ANAHEIM, CaliforniaEven as the use of combination regimens including protease inhibitors is becoming more routine among individuals infected with HIV, research is starting to highlight the growing problem of drug resistance,
Sally Blower, PhD, said at the American Association for the Advancement of Science annual meeting. Her research also forecasts a grim upsurge of drug-resistant strains of tuberculosis (TB).
Dr. Blower, associate professor of microbiology, immunology and medicine, University of California, San Francisco (UCSF), and her colleagues developed new mathematical models to predict the course of both HIV and TB.
Although safe sex practices have increased over the last decade, compliance with protease inhibitor drug regimens has been decreasing, she said. Thus, drug resistance is growing. This problem will only increase as the number of people being treated increases, Dr. Blower said. The mathematical model predicts a 20% increase in the number of cases of HIV in San Francisco.
Although the new combination regimens have made HIV a chronic disease, not a fatal one, for many infected individuals, the treatment regimens are not failsafe. Physicians are now becoming increasingly aware of the need to help patients who develop resistance, whether through noncompliance or another cause, or who cannot take the drugs because of side effects.
Dr. Blower believes that as protease inhibitor use increases, both patients and clinicians may become more lax about keeping to a strict protocol. And as people begin to believe that AIDS is not a fatal disease, there may be an increase in high-risk sex in the gay community.
The model we developed helps us see that community clinics must adhere very closely to a strict clinical-trial-like paradigm, and that high-risk sexual behavior must not return, Dr. Blower said. Otherwise, the promise of controlling AIDS will vanish.
The UCSF mathematical models have also been used to predict the course of tuberculosis in developing countries and genital herpes in the United States. Theres some good news, at least, with genital herpes, the research revealed.
About 22% of people in the United States are affected by genital herpes, and about 5% seek treatment. Yet certain traits of the herpesvirus, such as its slow mutation rate, allow treatment, even aggressive treatment, without generating a great number of drug-resistant cases.
So even in the inner cities, where the infection rate for herpes in some cases stands at above 40%, drug resistance should not be a problem, she said.

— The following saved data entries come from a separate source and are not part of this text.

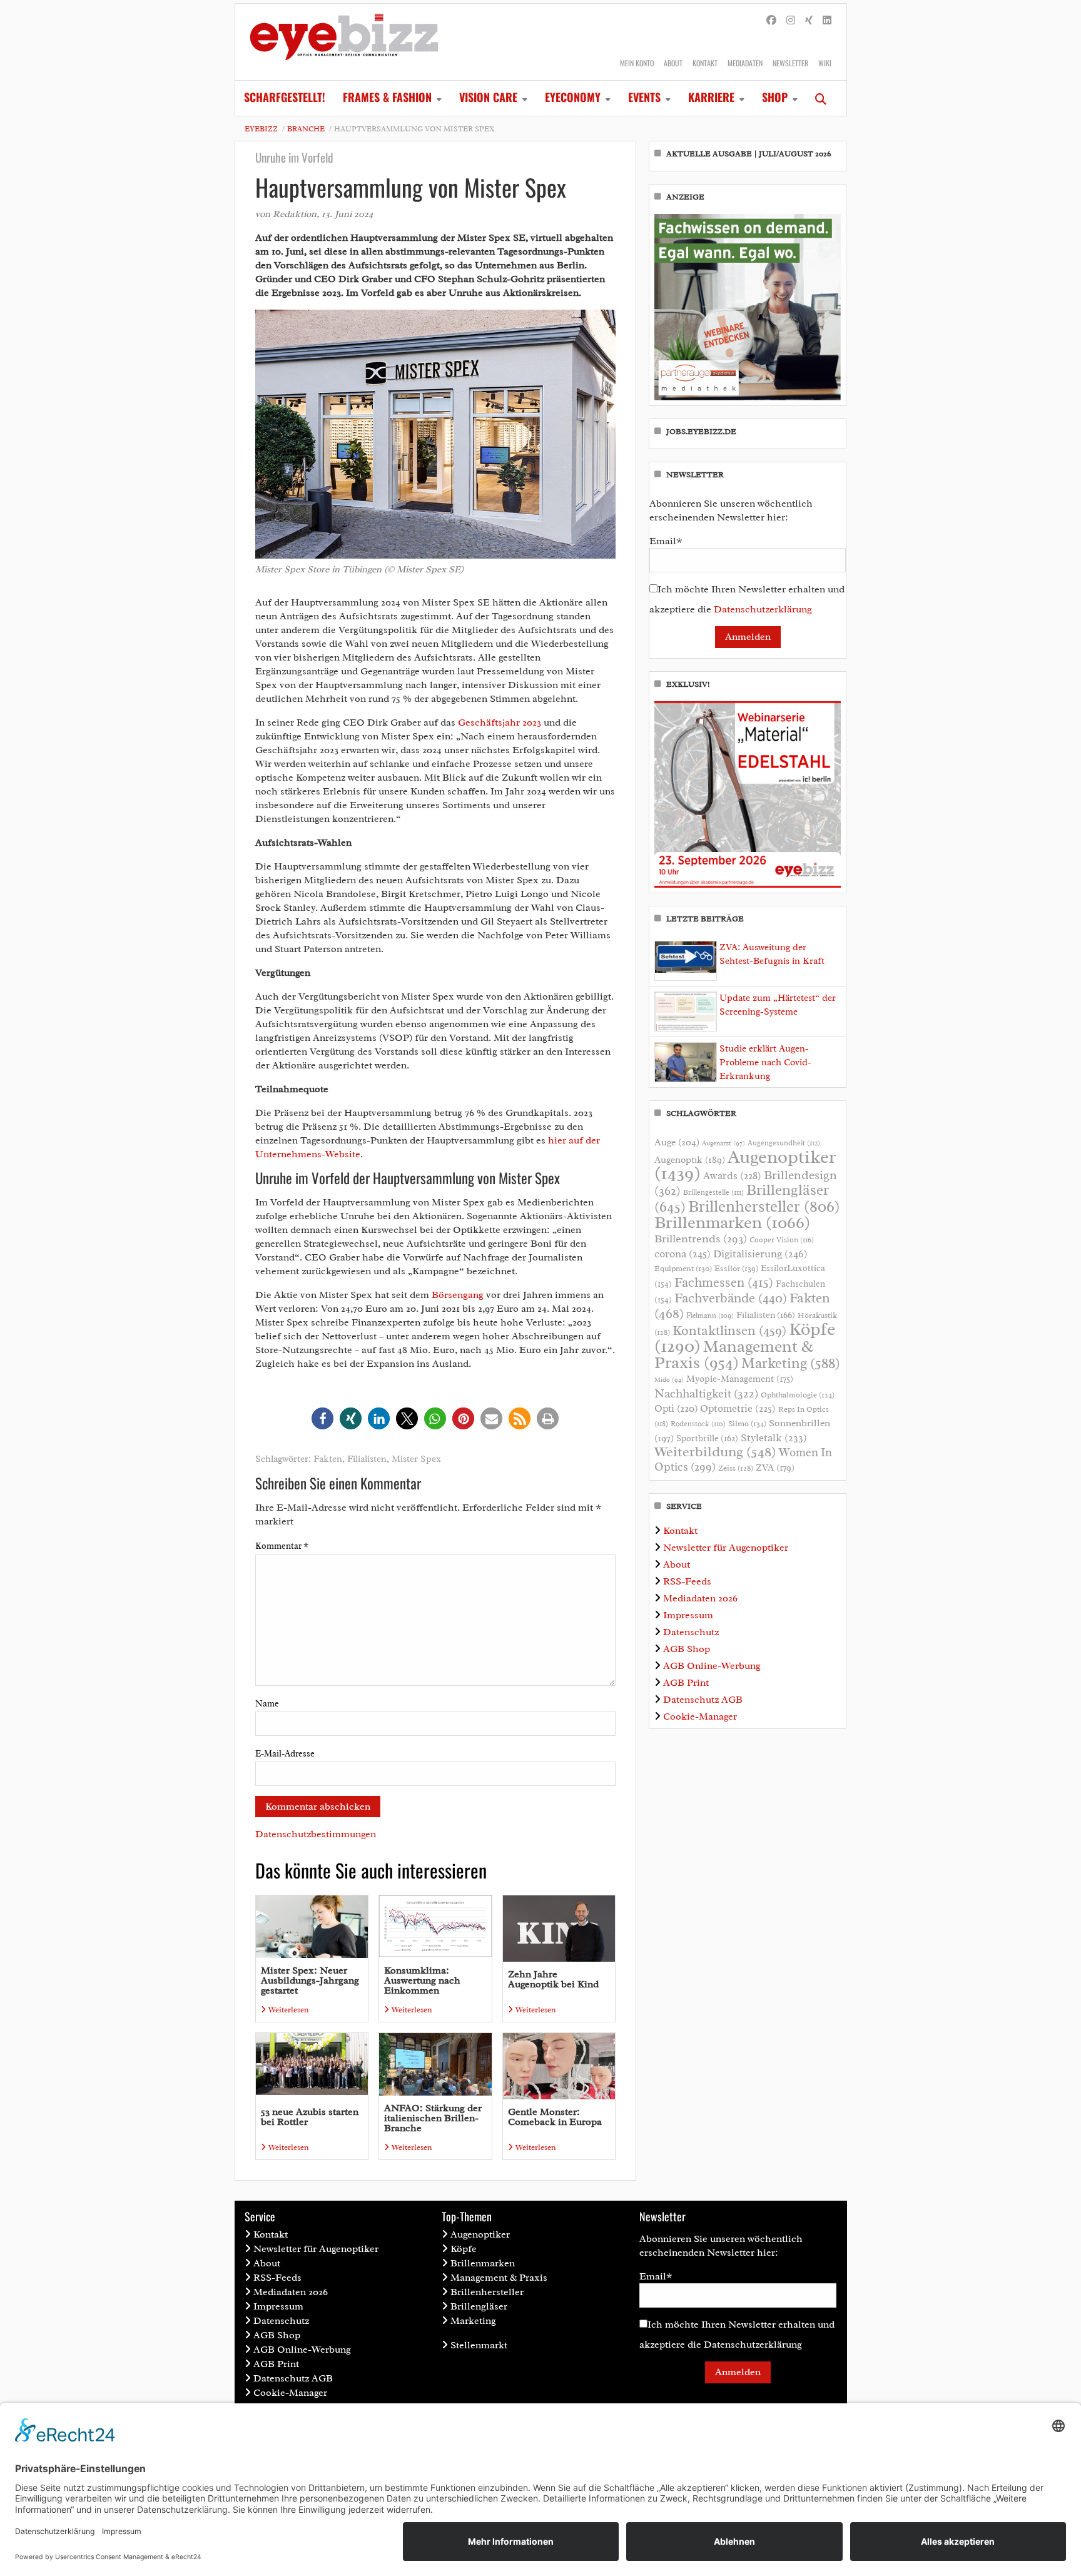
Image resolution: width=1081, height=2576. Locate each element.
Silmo (747, 1423)
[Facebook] (771, 21)
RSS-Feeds (687, 1581)
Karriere (711, 97)
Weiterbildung (715, 1452)
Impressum (688, 1615)
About (673, 63)
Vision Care (488, 97)
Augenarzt (723, 1143)
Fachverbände (730, 1298)
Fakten (327, 1459)
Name (267, 1703)
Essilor (736, 1268)
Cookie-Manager (700, 1716)
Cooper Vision (781, 1240)
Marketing (790, 1363)
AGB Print (686, 1682)
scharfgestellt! (284, 97)
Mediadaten (745, 63)
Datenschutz (691, 1632)
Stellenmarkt (478, 2345)
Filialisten (367, 1459)
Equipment (683, 1269)
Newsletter (790, 63)
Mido (669, 1380)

Tuberculosis a Different Story
Tuberculosis is a far different story. Three million people die every year around the world from the disease. The World Health Organization has recently made it a goal to rid the developing world of TB. The organizations strategy is to treat drug-sensitive TB cases, but not the more difficult drug-resistant ones.
Yet the mathematical model found that as you rid the population of drug-sensitive TB, there will also be an increase in the number of drug-resistant cases. Why? Because drug-resistant bacteria act differently than their drug-sensitive counterparts, and treating only drug-sensitive microbes can actually create an epidemic of drug-resistant strains.
Its what we call a perverse effect. The result of a strategy such as that of the World Health Organization will be a new, even more intractable epidemic, she said.
In the report on AIDS, TB, and herpes, published in Nature Medicine in June 1998, Dr. Blower and her colleagues urged the World Health Organization to adopt a new strategy to treat both drug-sensitive and drug-resistant TB aggressively. Otherwise, current control strategies could eventually result in a threefold increase in the death rate, and TB may become an even greater killer than it is today, she said.
Dr. Blower believes that mathematical models such as those for herpes, TB, and AIDS are sorely needed in the world of medicine. The study of infectious disease has traditionally been the practice of recording what has happened, she said. But we must and can turn epidemiology into a predictive science.